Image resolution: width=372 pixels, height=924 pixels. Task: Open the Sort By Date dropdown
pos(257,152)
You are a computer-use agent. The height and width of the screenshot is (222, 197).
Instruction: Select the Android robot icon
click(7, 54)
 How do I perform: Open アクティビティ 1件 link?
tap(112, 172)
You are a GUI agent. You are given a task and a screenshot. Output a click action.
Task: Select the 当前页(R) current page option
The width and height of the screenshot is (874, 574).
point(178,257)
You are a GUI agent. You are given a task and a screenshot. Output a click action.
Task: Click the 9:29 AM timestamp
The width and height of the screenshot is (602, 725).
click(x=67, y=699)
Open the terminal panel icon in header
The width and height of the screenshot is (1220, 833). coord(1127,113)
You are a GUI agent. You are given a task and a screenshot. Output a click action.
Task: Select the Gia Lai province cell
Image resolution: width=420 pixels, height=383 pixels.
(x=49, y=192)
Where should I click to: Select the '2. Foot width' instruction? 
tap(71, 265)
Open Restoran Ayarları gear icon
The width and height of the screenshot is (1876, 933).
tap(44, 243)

**Work to do**
Reproduce all of the material above word for word, keeping every line unchanged and in its original order.

**Written response**
Image resolution: width=372 pixels, height=924 pixels. Task: Open the Sort By Date dropdown
pos(257,152)
You are a computer-use agent. The height and width of the screenshot is (222, 197).
Instruction: Select the Android robot icon
click(7, 54)
 How do I perform: Open アクティビティ 1件 link?
tap(112, 172)
You are a GUI agent. You are given a task and a screenshot. Output a click action.
Task: Select the 当前页(R) current page option
The width and height of the screenshot is (874, 574).
point(178,257)
You are a GUI agent. You are given a task and a screenshot. Output a click action.
Task: Click the 9:29 AM timestamp
The width and height of the screenshot is (602, 725).
click(x=67, y=699)
Open the terminal panel icon in header
The width and height of the screenshot is (1220, 833). coord(1127,113)
You are a GUI agent. You are given a task and a screenshot. Output a click action.
Task: Select the Gia Lai province cell
Image resolution: width=420 pixels, height=383 pixels.
(x=49, y=192)
Where should I click to: Select the '2. Foot width' instruction? 
tap(71, 265)
Open Restoran Ayarları gear icon
The width and height of the screenshot is (1876, 933).
tap(44, 243)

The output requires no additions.